(Beginning of INFORMATION)

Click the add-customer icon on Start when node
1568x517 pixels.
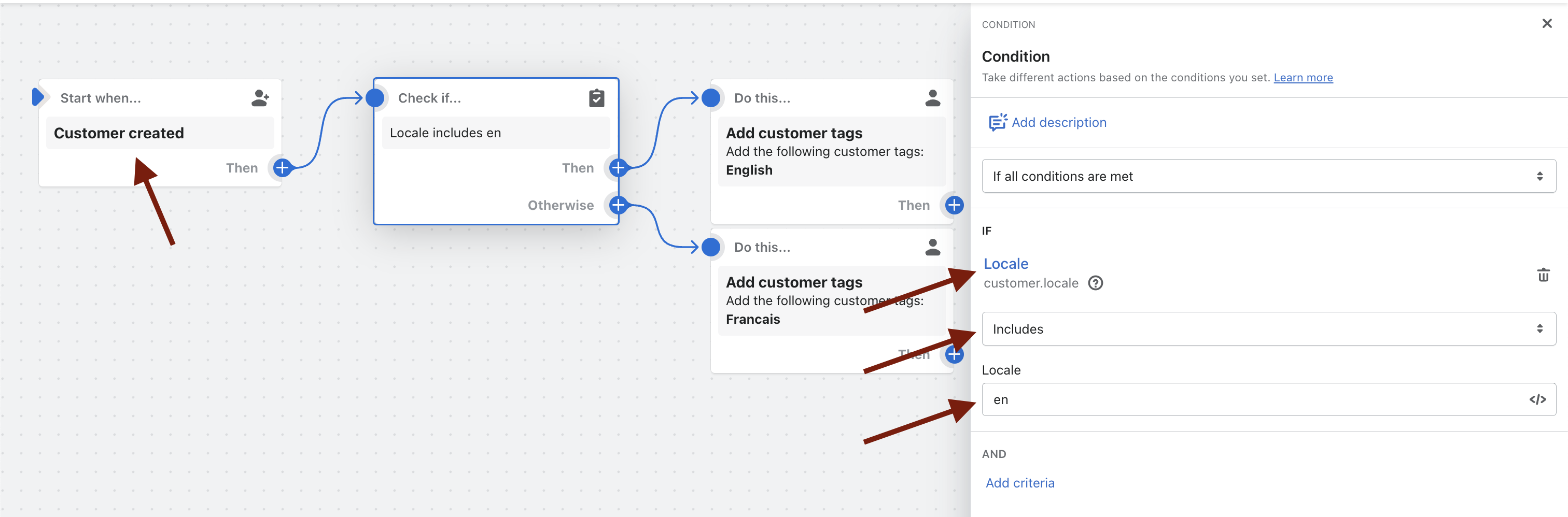(260, 98)
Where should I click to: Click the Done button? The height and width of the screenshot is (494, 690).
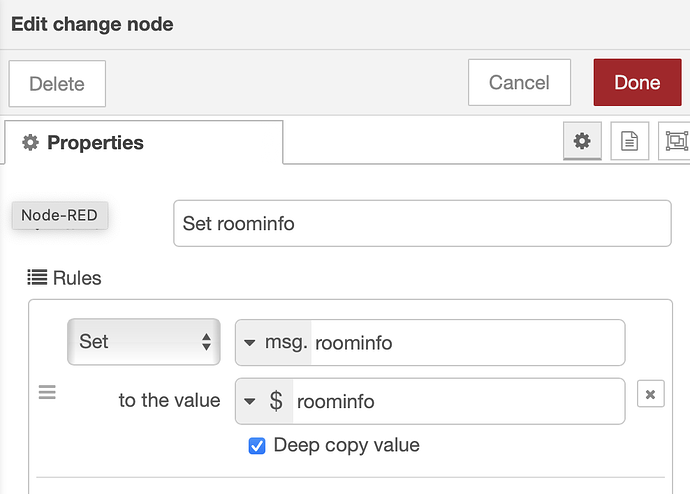point(637,82)
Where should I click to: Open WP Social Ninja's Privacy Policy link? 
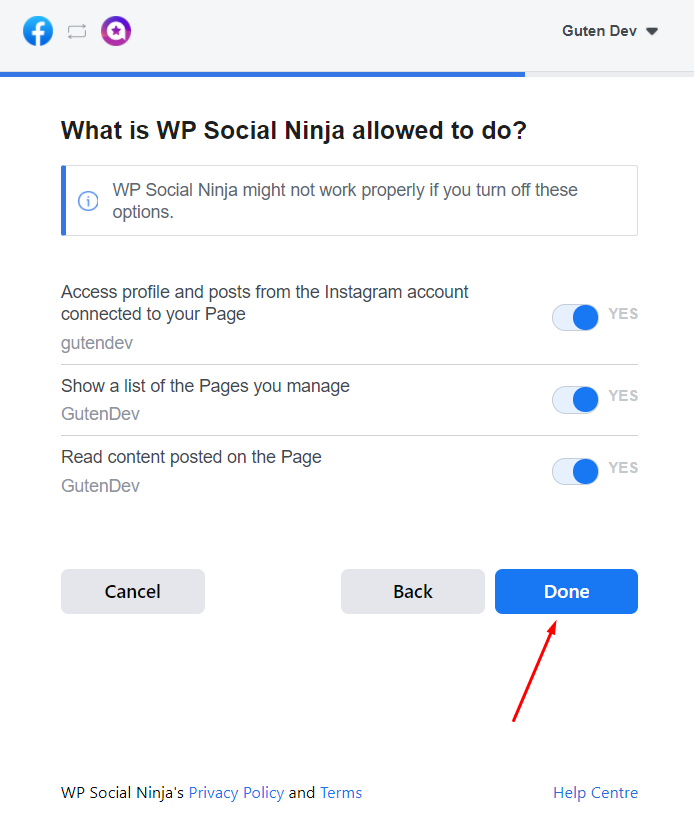tap(236, 793)
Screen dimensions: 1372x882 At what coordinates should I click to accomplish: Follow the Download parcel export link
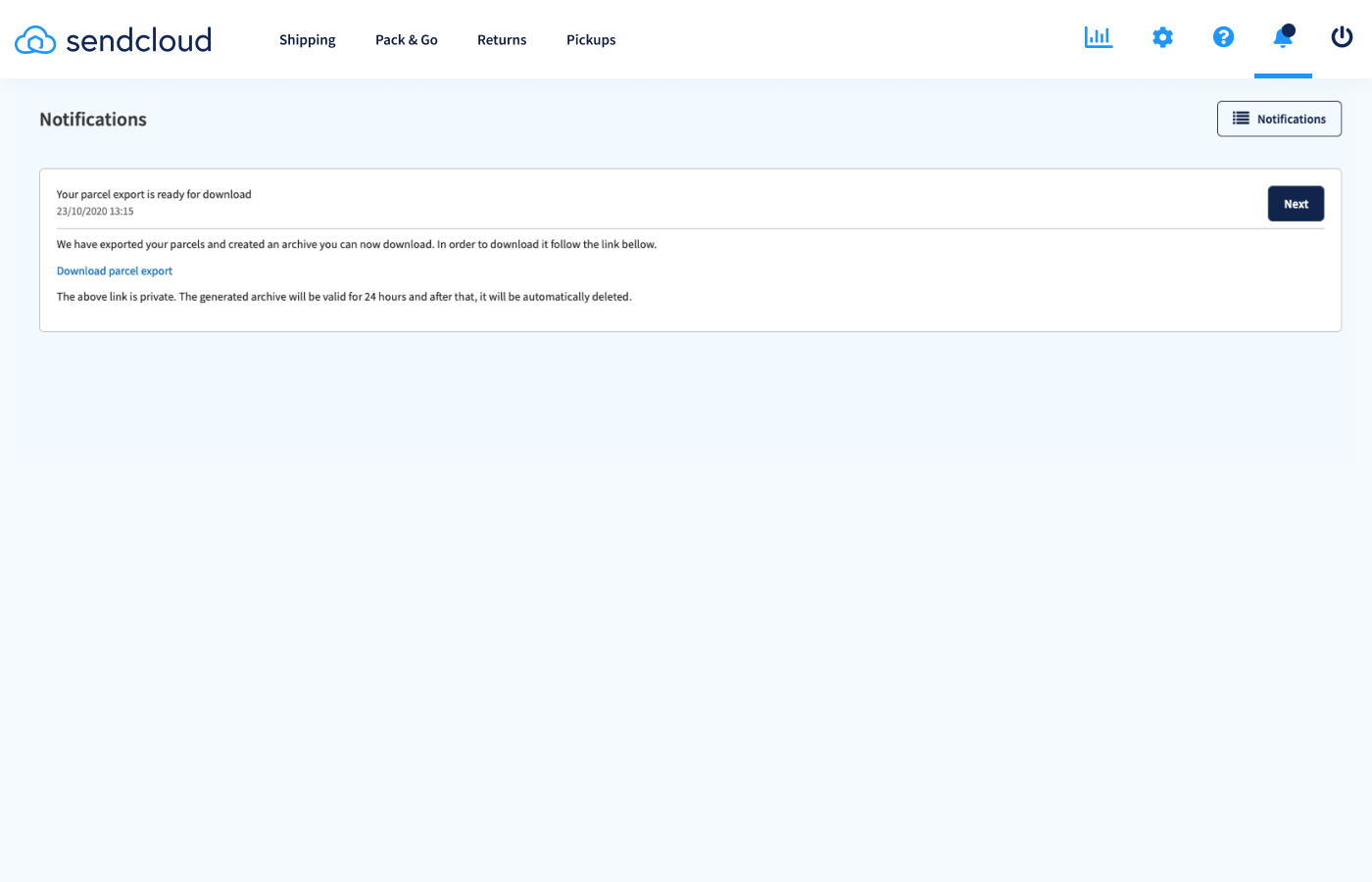click(114, 270)
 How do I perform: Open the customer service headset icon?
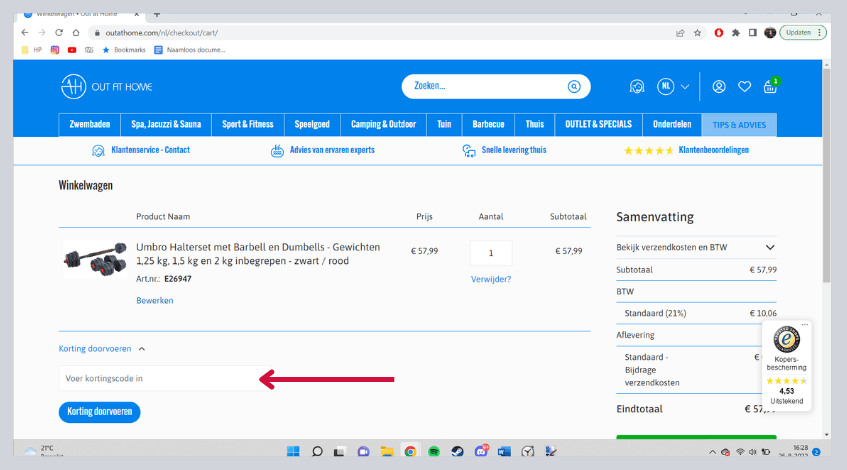tap(637, 87)

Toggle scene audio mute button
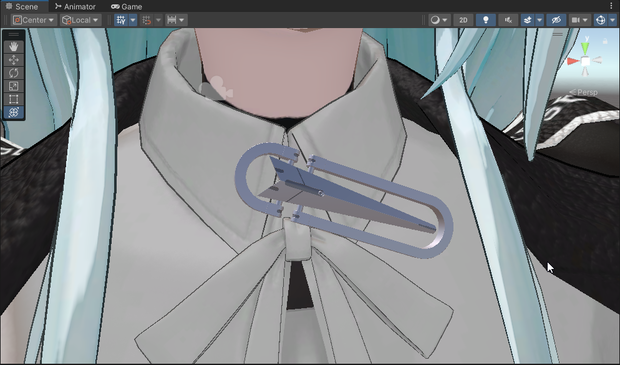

(End of INFORMATION)

* WORK ORDER *
Print the records above exactly, minus pictures.

* REPLY TO THE TASK *
Click the add-customer icon on Start when node
1568x517 pixels.
(260, 98)
Where should I click to: Click the Done button? The height and width of the screenshot is (494, 690).
point(637,82)
Where should I click to: Open WP Social Ninja's Privacy Policy link? 
tap(236, 793)
Screen dimensions: 1372x882 At what coordinates should I click to accomplish: Follow the Download parcel export link
click(114, 270)
 How do I perform: Open the customer service headset icon?
tap(637, 87)

Toggle scene audio mute button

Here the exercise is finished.